• [Your goal] In this exercise, copy exactly the lines from the one that contains "This screenshot has width=1153, height=870." through the end of the entries below; pictures are not copied.

-=-=-=-=-

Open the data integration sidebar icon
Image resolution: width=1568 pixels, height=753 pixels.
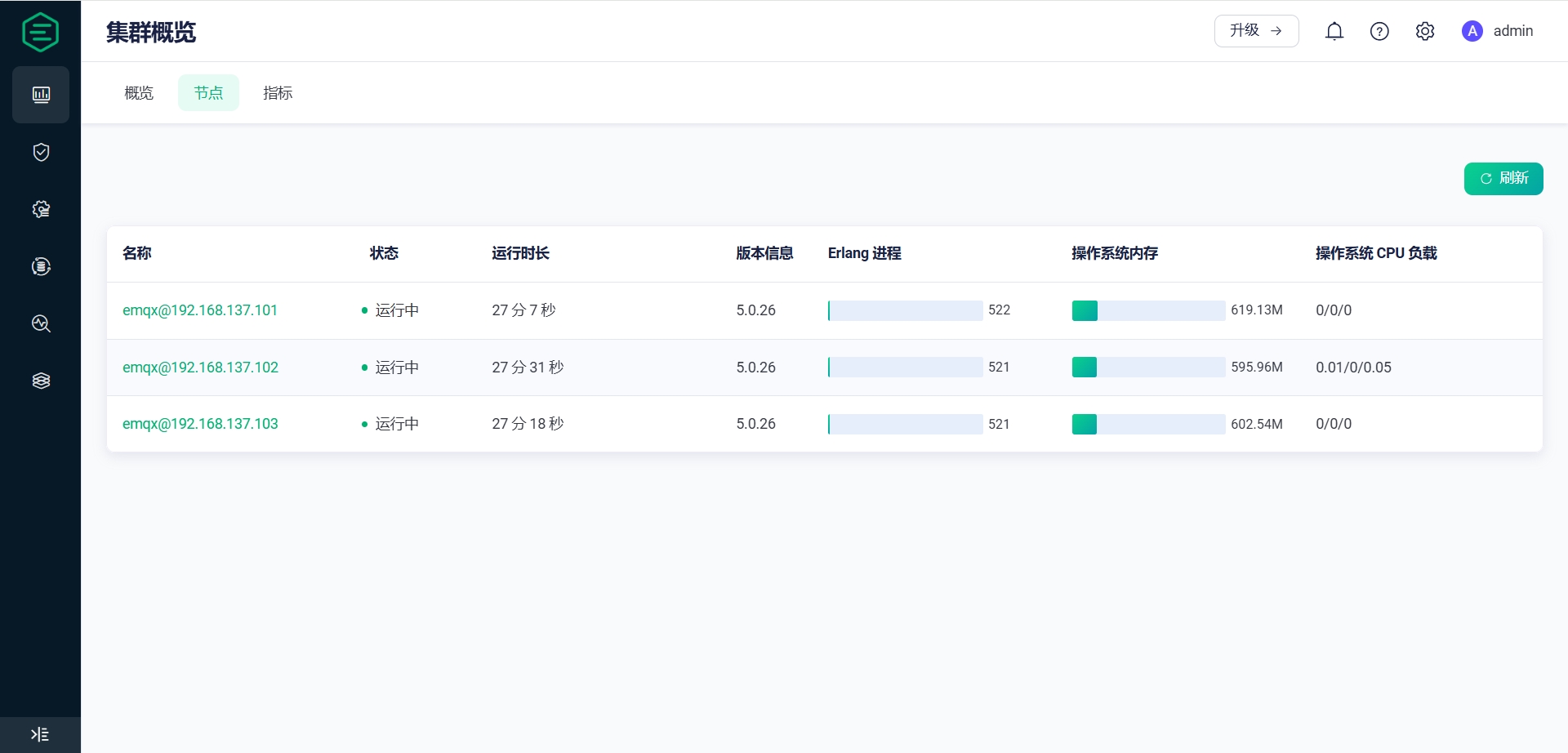pos(41,266)
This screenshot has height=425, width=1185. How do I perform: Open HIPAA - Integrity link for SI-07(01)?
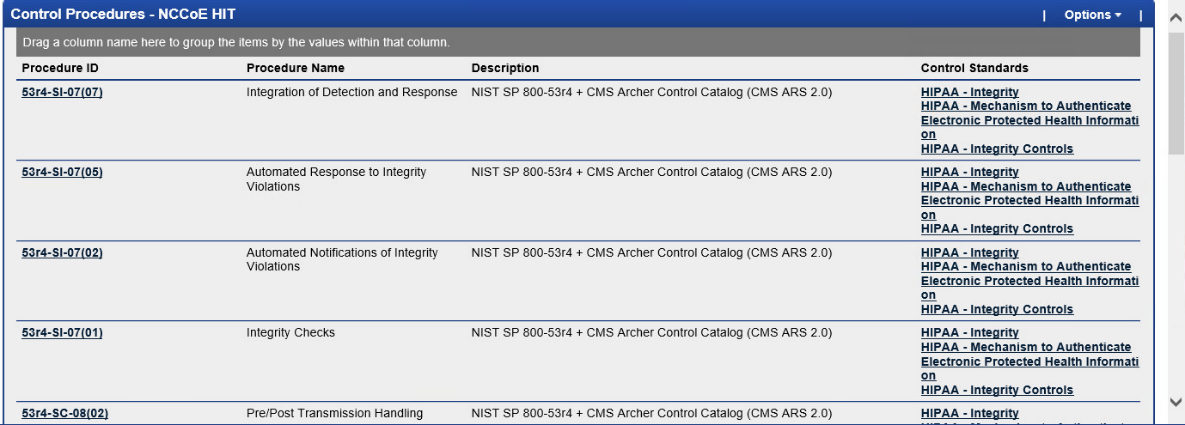click(x=970, y=333)
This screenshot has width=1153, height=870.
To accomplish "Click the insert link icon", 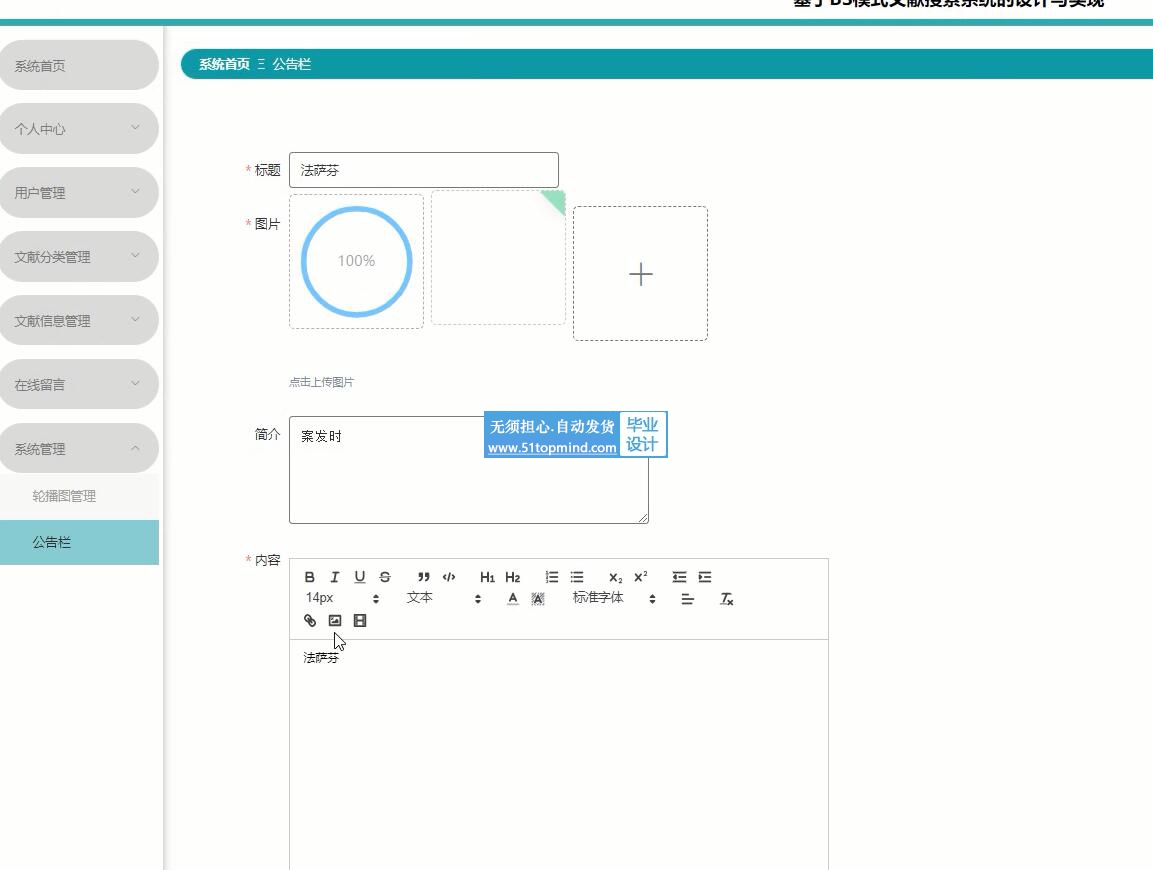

-=-=-=-=-

• [Solution]
This screenshot has width=1153, height=870.
To accomplish "Click the insert link icon", 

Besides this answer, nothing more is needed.